◆ **Written request 1**: In the forum thread about the CVS headless horseman, what price does Jezebel82 give for the prop?
◆ **Written request 2**: For each statement below, decide whether the forum thread about the CVS headless horseman supports it. Answer yes or no and quote the deciding words. (a) Jezebel82 is still considering the $600 GR prop. (b) booswife02's new house is empty. (c) Jezebel82 thinks the horseman looks a little too new.
◆ **Written request 3**: Continue the forum thread about the CVS headless horseman from its final post.

[start Page text]

Might be a little late on this, but have you seen the CVS headless horseman? He is fantastic!! Also less than two weeks until Sleepy Hollow is back! WOOOO!!!!

Edit - oops this was supposed to be a reply to Booswife02 but I think I just replied to the thread.


----------



## booswife02

I have been in my CVS everyday this week looking for him! haha.... I was reading in the CVS thread and everyone who got him says he is better than expected. Really sturdy and nice looking. Im running out of time and still don't have my household goods, my new house is empty so I think I will go with him and just tweek whatever I don't like. I definitely don't have time now to build the man of my dreams, haha....I was thinking when I get my HH built I could send this one to someone who is an HH fan. We have plenty of folks on here who love him. Thank you so much Jezebel, love how you guys look out for me!

Speaking of CVS I think ill stop by there now and check if hes out yet!! Will let you know


----------



## Jezebel82

booswife02 said:


> I have been in my CVS everyday this week looking for him! haha.... I was reading in the CVS thread and everyone who got him says he is better than expected. Really sturdy and nice looking. Im running out of time and still don't have my household goods, my new house is empty so I think I will go with him and just tweek whatever I don't like. I definitely don't have time now to build the man of my dreams, haha....I was thinking when I get my HH built I could send this one to someone who is an HH fan. We have plenty of folks on here who love him. Thank you so much Jezebel, love how you guys look out for me!
> 
> Speaking of CVS I think ill stop by there now and check if hes out yet!! Will let you know


Anytime  I got mine set up and I was shocked at how sturdy he is, especially for an $80 prop. I have to agree with others and say I no longer am even thinking about the $600 GR one. He definitely needs a little tweeking as he is a little too fresh and "new" looking, but an easy fix. If anyone wants any pictures of the CVS headless horseman, just let me know.

[end Page text]
[start Dataset entries]

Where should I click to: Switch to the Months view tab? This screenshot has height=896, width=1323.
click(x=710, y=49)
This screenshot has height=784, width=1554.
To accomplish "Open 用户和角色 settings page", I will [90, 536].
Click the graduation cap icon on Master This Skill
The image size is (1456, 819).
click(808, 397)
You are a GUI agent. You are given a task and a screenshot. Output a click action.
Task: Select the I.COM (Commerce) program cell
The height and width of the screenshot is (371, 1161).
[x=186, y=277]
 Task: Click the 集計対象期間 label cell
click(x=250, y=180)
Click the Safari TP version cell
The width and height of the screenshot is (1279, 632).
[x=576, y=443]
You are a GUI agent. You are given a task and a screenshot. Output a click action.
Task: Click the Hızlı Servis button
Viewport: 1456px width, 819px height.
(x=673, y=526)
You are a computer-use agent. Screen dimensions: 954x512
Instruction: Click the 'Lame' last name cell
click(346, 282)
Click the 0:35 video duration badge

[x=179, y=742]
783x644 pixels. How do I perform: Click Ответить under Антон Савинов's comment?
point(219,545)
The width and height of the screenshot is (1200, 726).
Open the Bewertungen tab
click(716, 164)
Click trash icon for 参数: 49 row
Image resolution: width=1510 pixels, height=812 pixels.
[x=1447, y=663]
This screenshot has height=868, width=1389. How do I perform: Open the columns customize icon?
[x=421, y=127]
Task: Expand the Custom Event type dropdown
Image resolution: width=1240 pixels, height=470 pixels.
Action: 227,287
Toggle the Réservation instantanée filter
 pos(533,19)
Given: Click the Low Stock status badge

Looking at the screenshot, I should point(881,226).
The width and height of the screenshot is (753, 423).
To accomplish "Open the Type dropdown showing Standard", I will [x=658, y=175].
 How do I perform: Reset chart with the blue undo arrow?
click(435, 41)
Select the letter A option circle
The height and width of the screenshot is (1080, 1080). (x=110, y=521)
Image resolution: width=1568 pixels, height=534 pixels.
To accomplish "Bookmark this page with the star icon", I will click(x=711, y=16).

[end Dataset entries]

◆ **Reply 1**: $80

◆ **Reply 2**:
(a) No: "I no longer am even thinking about the $600 GR one."
(b) Yes: "my new house is empty"
(c) Yes: "he is a little too fresh and "new" looking"

◆ **Reply 3**:
I realized that between the HH, the headless boy I got from GR and a headless ghost I have coming, I'll have a whole headless family in my garage  My husband's only comment on that was at least they won't eat much at the party.


----------



## printersdevil

Someone posted that they got a CVS 20 percent off coupon today and was using it on the HH.


----------



## booswife02

I stopped in again today and they only have out candy. Ugh.... I know they are getting annoyed at me. I always ask if they've seen it in the back. They just keep saying check back next week :/
I gotta get one of those coupons. 

Jezebel it's perfectly normal to have a headless family in your garage. Haha... Don't say that out loud in public though. Haha...


----------



## elisabetta

Have you found your invitations yet? I'm thinking of sending an invite to Van Tassel's Harvest Ball on parchment. Haven't found anything on etsy so I may try my hand at designing. Any thoughts?


----------



## elisabetta

I also plan to be the witch of the west woods and looking for my costume. Can't believe it's getting so close to October, starting my new job has really put me behind this year.


----------



## booswife02

I'm actually not doing invites. I just moved and only know a handful of people. My party shrank significantly due to the move.
I love the parchment paper idea tied like a scroll with jute twine or some kind of natural looking string.

Tell me about being behind. Ughh. We moved in June and got our stuff delivered on September 12th. What a nightmare. I also started work so don't even have time to unpack. Feels like I'm missing so much :/


----------



## booswife02

I got this sleepy hollow cemetery sign on party city.com it was $9.99. With shipping total was $18. It's not worth $18. It's very thin plastic. I had planned on drilling holes in it and hanging it in the graveyard but it's way to thin for that. I'll have to put it on a board or something. Also the bottom looks unfinished to me. They should have finished the horses feet.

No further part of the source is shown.